Going through all the combinations is a bad idea unless you have months for the calculation. If all numbers were positive, You would just multiply them all. If all were negative You would take even number of them. If You have to skip one, skip the biggest (-2 is bigger than -5). Adding zero to the mix returns always zero, which is worse than any of the previous cases. If there is no positive number and there are zero or one negative numbers, just take the biggest number You have. It can be zero or the only negative number You have.
def answer(xs):
mult = 1
valid = 0
for i in xs:
if i > 0:
mult *= i
valid = 1
negative = [i for i in xs if i<0]
negative.sort()
if(len(negative) & 1):
del negative[-1]
for i in negative:
mult *= i
valid = 1
if valid==0:
return max(xs)
return mult
and here are some test cases:
xs = [0]
print(xs,"->",answer(xs)) #[0] -> 0
xs = [-1]
print(xs,"->",answer(xs)) #[-1] -> -1
xs = [0,-1]
print(xs,"->",answer(xs)) #[0, -1] -> 0
xs = [-2,-3]
print(xs,"->",answer(xs)) #[-2, -3] -> 6
xs = [-2,-3,-4]
print(xs,"->",answer(xs)) #[-2, -3, -4] -> 12
xs = [-2,-3,0]
print(xs,"->",answer(xs)) #[-2, -3, 0] -> 6
xs = [-2,3]
print(xs,"->",answer(xs)) #[-2, 3] -> 3
maximum product can be achieved by multiplying all integers if count of negative is even else maximum product will be leaving the negative (closest to zero) and multiply all others.
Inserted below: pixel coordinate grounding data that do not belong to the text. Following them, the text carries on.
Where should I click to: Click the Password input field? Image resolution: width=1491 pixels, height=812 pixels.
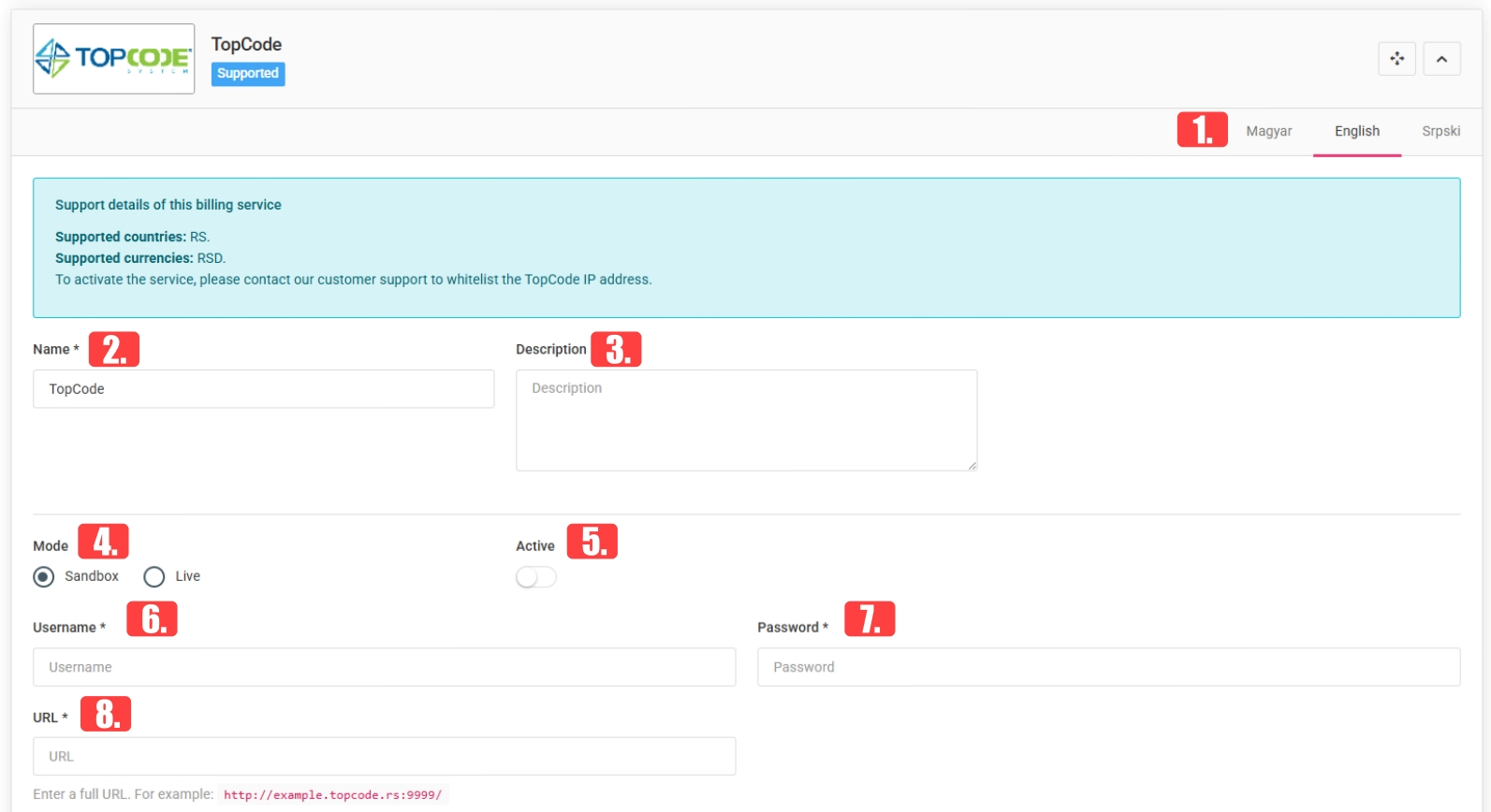pos(1108,667)
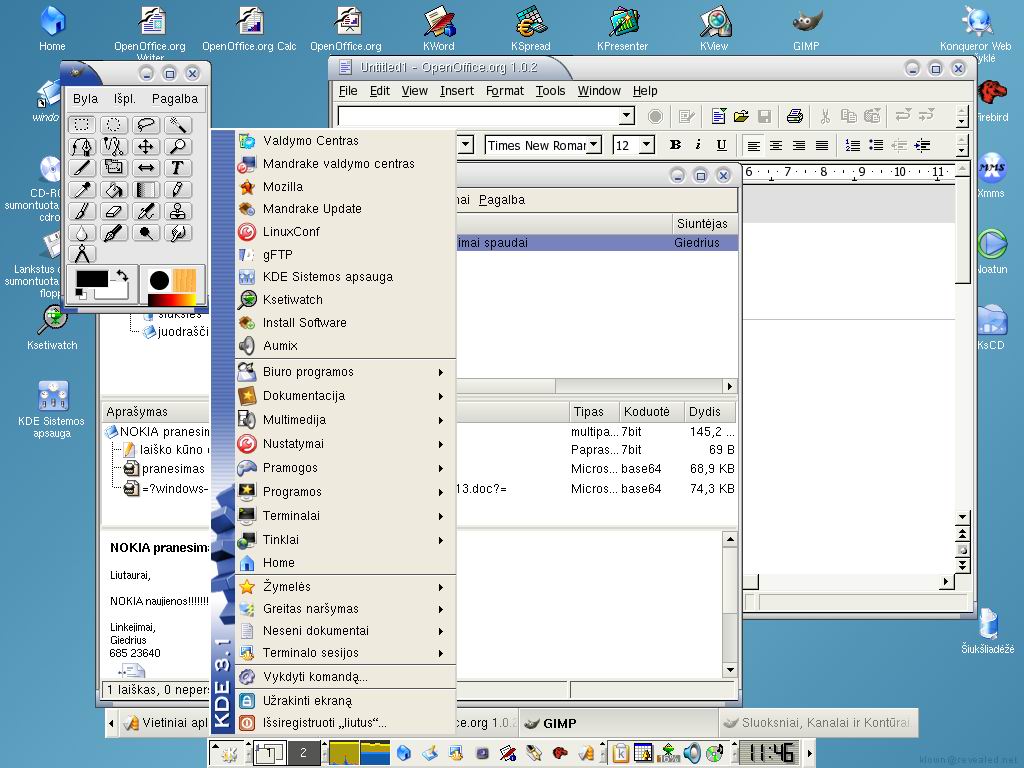Enable centered paragraph alignment
Image resolution: width=1024 pixels, height=768 pixels.
[776, 145]
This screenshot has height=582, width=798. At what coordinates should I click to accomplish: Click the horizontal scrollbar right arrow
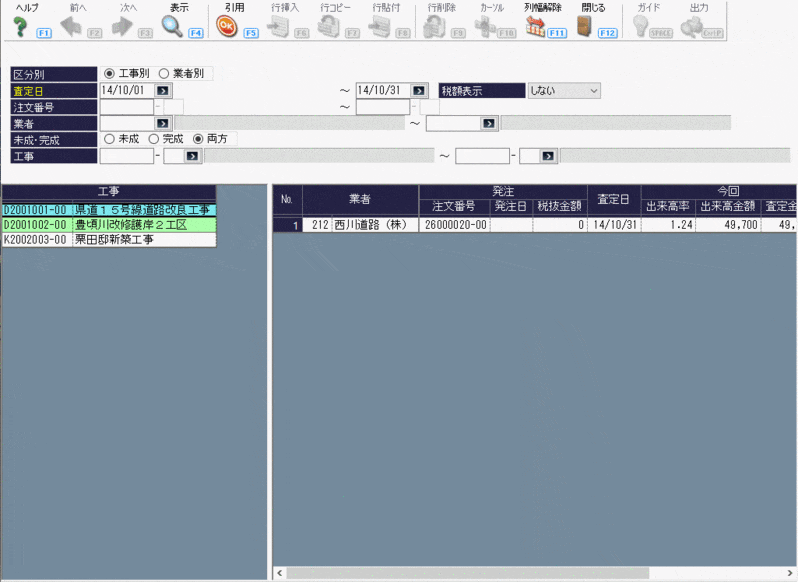pos(791,574)
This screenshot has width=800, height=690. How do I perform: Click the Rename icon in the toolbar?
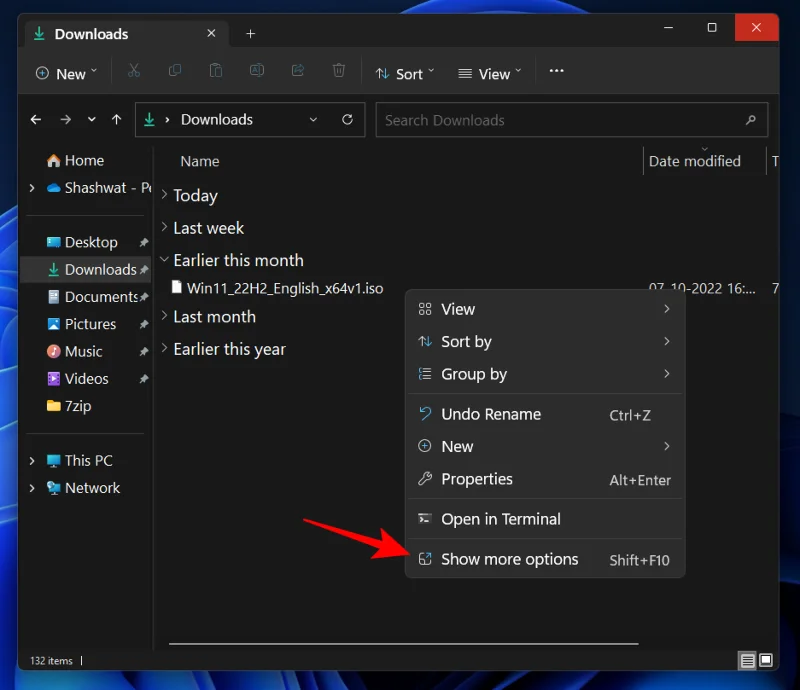tap(256, 71)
for n=1 print the number as it is.
EDITED :
if len(mylist)==1:
print mylist[0]
else:
count=0
for i in mylist:
if i<0:
count+=1
if count>0:
mylist.sort()
if mylist[-1]==0:
print "0"
else:
ans=1
flag=1
for i in xrange(len(mylist)):
if mylist[i]>0 and flag==1:
ans/=mylist[i-1]
else:
ans*=mylist[i]
if flag==1:
ans/=mylist[-1]
print ans
else:
ans=1
for i in mylist:
if i>0:
ans*=i
print ans
and then return ans from your function.
this is a O(n) solution.
You could use a two-phase algorithm for O(n) time complexity. First multiply all the positive numbers with each other and in case there are no positive numbers pick the largest one. With reduce this can be easily done with one line.
On the following step filter out all negative numbers. If there's more than one multiply them all together. In case the multiplication results to negative number (= there's odd amount of negative numbers) divide the result with maximum of the negative numbers. Then multiply the product you got in step one with product of step 2 for the final result. In case product of step 1 was non-positive number then product of step 2 is the result.
from functools import reduce
nums = [3, -4, 5, -2, -3, 0, 1]
res = reduce(lambda x,y: x * y if x > 0 and y > 0 else max(x, y), nums)
negatives = [x for x in nums if x < 0]
if len(negatives) > 1:
neg = reduce(lambda x,y: x * y, negatives)
if neg < 0:
neg //= max(negatives)
res = max(res, 1) * neg
print(res)
Output:
180
If you're using Python 2 there's no need to import reduce since it's a built-in and instead of floordiv just use regular one.
This can be optimized in a few ways. First, instead of hosting everything in an array, have a variable maximum which is initialized to xs[0] and each product is checked against. Additionally, instead of doing the multiplication yourself, you can use mul from the operator module with reduce. Finally, I would use xrange as in Python 2 it does not create an array making it more efficient than range This would make your code look like this
from itertools import combinations
from operator import mul
def answer(xs):
maximum = xs[0]
one = 1 in xs
filter(lambda a: a != 0 and a != 1, xs)
if len(xs) == 0:
if one:
return 1
else:
return 0
for i in xrange(len(xs), 0, -1):
for j in combinations(xs, i):
prod = reduce(mul, j, 1)
if prod > maximum:
maximum = prod
return str(maximum)
I left the return as str(maximum), but you can return it as maximum which is an integer if you want.